The idea is that we have a rigorous program (one year, or one and a half) post graduate that demands students do some serious work before we certify them. Like a lawyer needs to do the hard work for a JD, a doctor a Phd...The course work might vary, some tough, some not so tough, but we expect our lawyers, our doctors, our teachers to have the commitment to do that work to get the degree. By making it a five-week program, we are demeaning the profession.
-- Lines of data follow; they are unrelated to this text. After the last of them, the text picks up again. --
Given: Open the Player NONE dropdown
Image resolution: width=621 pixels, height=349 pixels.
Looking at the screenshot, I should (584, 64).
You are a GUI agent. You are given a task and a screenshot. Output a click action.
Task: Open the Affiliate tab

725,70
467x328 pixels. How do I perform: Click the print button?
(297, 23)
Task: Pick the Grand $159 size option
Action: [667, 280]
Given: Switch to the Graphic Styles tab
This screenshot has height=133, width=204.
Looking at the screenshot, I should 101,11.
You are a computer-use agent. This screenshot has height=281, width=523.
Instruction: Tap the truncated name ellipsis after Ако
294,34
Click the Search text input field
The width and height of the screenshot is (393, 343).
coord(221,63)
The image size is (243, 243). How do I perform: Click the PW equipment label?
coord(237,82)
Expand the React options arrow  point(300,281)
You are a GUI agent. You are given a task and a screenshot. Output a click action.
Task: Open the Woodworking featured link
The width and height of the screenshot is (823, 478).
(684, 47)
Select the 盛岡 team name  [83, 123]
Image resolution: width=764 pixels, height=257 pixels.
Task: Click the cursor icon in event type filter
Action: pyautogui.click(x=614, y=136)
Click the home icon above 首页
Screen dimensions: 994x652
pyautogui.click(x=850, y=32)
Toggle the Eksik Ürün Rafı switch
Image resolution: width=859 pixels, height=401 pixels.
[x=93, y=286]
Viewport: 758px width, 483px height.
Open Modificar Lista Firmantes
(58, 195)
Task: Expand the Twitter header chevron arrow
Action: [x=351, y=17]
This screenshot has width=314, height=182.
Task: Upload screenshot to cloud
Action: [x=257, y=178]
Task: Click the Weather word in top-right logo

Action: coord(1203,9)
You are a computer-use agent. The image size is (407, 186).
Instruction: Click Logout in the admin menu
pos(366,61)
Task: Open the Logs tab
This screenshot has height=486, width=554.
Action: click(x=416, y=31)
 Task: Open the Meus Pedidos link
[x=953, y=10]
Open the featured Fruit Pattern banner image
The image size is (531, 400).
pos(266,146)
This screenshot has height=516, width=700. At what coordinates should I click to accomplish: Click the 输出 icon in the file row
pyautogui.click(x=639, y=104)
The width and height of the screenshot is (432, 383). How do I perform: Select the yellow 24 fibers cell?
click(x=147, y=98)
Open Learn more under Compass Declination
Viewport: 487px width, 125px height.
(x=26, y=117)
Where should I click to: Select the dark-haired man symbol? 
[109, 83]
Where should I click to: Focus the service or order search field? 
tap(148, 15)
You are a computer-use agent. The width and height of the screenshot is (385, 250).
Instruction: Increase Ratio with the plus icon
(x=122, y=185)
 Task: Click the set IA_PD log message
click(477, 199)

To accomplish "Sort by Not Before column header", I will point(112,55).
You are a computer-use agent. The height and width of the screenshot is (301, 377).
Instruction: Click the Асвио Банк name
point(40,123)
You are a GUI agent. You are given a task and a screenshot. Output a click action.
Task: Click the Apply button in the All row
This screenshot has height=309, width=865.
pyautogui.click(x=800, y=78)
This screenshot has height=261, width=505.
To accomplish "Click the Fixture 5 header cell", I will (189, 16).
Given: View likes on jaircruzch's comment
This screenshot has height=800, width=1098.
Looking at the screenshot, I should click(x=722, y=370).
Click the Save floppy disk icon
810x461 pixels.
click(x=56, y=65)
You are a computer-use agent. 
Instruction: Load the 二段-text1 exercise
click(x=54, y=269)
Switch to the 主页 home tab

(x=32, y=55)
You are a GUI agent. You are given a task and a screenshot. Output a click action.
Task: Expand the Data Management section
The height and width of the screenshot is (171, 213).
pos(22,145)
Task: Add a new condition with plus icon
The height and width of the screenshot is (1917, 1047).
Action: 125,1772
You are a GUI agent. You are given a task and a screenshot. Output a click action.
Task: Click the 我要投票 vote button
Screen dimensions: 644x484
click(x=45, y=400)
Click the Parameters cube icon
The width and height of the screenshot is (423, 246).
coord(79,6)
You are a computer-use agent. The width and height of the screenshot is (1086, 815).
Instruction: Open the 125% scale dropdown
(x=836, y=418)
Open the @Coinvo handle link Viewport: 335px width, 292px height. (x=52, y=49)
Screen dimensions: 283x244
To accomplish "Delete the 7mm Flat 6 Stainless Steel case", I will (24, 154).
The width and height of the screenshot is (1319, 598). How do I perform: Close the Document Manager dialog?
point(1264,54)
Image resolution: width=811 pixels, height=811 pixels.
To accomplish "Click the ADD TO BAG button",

I have serious doubts that a five week session can give a person enough background to hit the ground running. In the TFA model, with standardized tests assessing standardized curriculum served to standardized students, perhaps, but how then does a teacher learn, beforehand, the required coursework on Special Ed, on lesson planning, on all the various aspects of teaching? In TFA (and, apparently, the new state "alternative route") this is foisted off on the existing staff - "mentorship" is used instead of classwork. Now, I'm all in favor of mentorship, a great thing, but not as a substitute for a teacher first learning some basics. (Who will pay the mentors the thousands of dollars, in lieu of paying the colleges the thousands of dollars? Mentor teachers, by law, get no more than $500. What a deal.)

Then, again, there's the churn: TFA is a two-year contract. They can crow about how they create people interested in life-long...interest...in education, but the fact is most will move on. So we churn these half-trained "teachers" through the poorest schools...what a deal for the students.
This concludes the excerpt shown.